Enhancing Environmental Robustness in Few-shot Learning via Conditional Representation Learning

TL;DR

This work addresses the gap between laboratory-FSL performance and real-world robustness by introducing the RD-FSL real-world multi-domain benchmark and a conditional representation learning network (CRLNet). CRLNet jointly processes support and query images through a feature extractor, a conditional learner, and a re-representation learner, guided by cross-attention and 4D convolution to generate more discriminative representations, reinforced by a contrastive loss. The paper demonstrates that CRLNet outperforms state-of-the-art methods by 6.83%–16.98% across diverse datasets and backbones, verifies its robustness through ablations and visual analyses, and releases code and data for reproducibility. The proposed RD-FSL benchmark and CRLNet offer tangible improvements for practical few-shot recognition in complex environments, with potential impact on domain-specific visual recognition tasks such as biology, mining, archaeology, and agriculture.

Abstract

Few-shot learning (FSL) has recently been extensively utilized to overcome the scarcity of training data in domain-specific visual recognition. In real-world scenarios, environmental factors such as complex backgrounds, varying lighting conditions, long-distance shooting, and moving targets often cause test images to exhibit numerous incomplete targets or noise disruptions. However, current research on evaluation datasets and methodologies has largely ignored the concept of "environmental robustness", which refers to maintaining consistent performance in complex and diverse physical environments. This neglect has led to a notable decline in the performance of FSL models during practical testing compared to their training performance. To bridge this gap, we introduce a new real-world multi-domain few-shot learning (RD-FSL) benchmark, which includes four domains and six evaluation datasets. The test images in this benchmark feature various challenging elements, such as camouflaged objects, small targets, and blurriness. Our evaluation experiments reveal that existing methods struggle to utilize training images effectively to generate accurate feature representations for challenging test images. To address this problem, we propose a novel conditional representation learning network (CRLNet) that integrates the interactions between training and testing images as conditional information in their respective representation processes. The main goal is to reduce intra-class variance or enhance inter-class variance at the feature representation level. Finally, comparative experiments reveal that CRLNet surpasses the current state-of-the-art methods, achieving performance improvements ranging from 6.83% to 16.98% across diverse settings and backbones. The source code and dataset are available at https://github.com/guoqianyu-alberta/Conditional-Representation-Learning.

Figures (8)

• Figure 1: Motivation for enhancing "environmental robustness" in few-shot learning.

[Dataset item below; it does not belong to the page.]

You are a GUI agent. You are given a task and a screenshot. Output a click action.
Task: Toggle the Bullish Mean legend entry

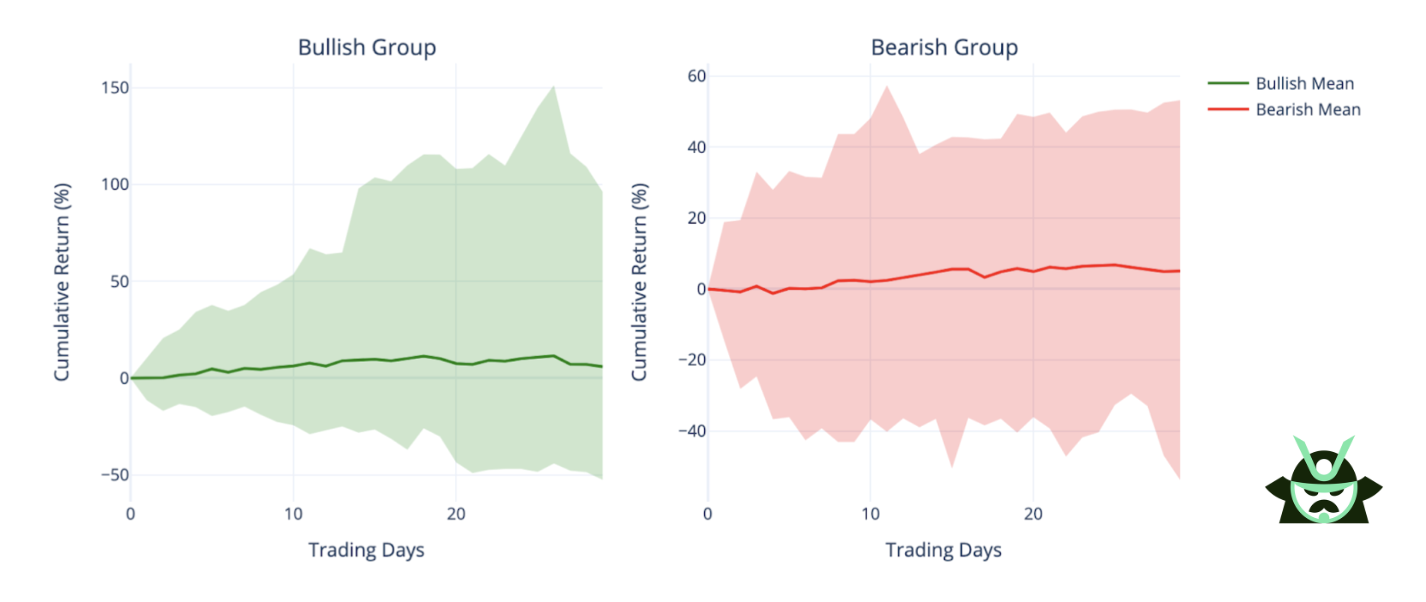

Even within the same category, like "butterflies", real-world data presents numerous complexities, including camouflaged targets, incomplete targets, and image blurriness, as compared to training data. When features are extracted from both training and real-world data using classical feature extractors like ResNet-50 HeZRS16 and ViT abs-2010-11929, there is a significant discrepancy in feature distributions for the same category.
• Figure 2: Comparison between the framework of the (I) baseline and (II) the proposed conditional representation learning. In the proposed conditional representation learning framework, the conditional learner and re-representation learner further optimize the prototype features output by the feature extractor. This enhancement improves the expression of information related to class-discriminative features.
• Figure 3: (I) The construction process of the real-world multi-domain few-shot visual recognition (RD-FSL) benchmark includes three steps: data collection, data cleaning, and manual annotation. The manual annotation step involves human labeling of fine-grained classification labels and difficulty (support/query) labels. Additionally, (II) examples of images and annotations within it demonstrate the contrast in difficulty levels for the same category labeled as support and query across six validation datasets.
• Figure 4: The overview of the proposed conditional representation learning network (CRLNet) includes a feature extractor, a conditional learner, and a re-representation learner. The feature extractor maps support $\mathcal{I}^{s}$ and query images $\mathcal{I}^{q}$ to prototype feature matrices ${f}^{s}$ and ${q}^{s}$. Subsequently, the conditional learner learns the conditional matrices $\omega^{s}_{c}$ and $\omega^{q}_{c}$. Finally, the re-representation learner relearns the ${f}^{s}$ and ${q}^{s}$ with $\omega^{s}_{c}$ and $\omega^{q}_{c}$ to obtain the final feature representation $\mathcal{F}^{s}$ and $\mathcal{F}^{q}$. The entire CRLNet is supervised with a contrastive learning loss.
• Figure 5: The comparison experiment results between CRLNet and the baseline FinnAL17 on the RD-FSL Benchmark with ResNet-12 show significant improvements. The numbers above the arrows indicate the performance enhancement of CRLNet compared to the baseline.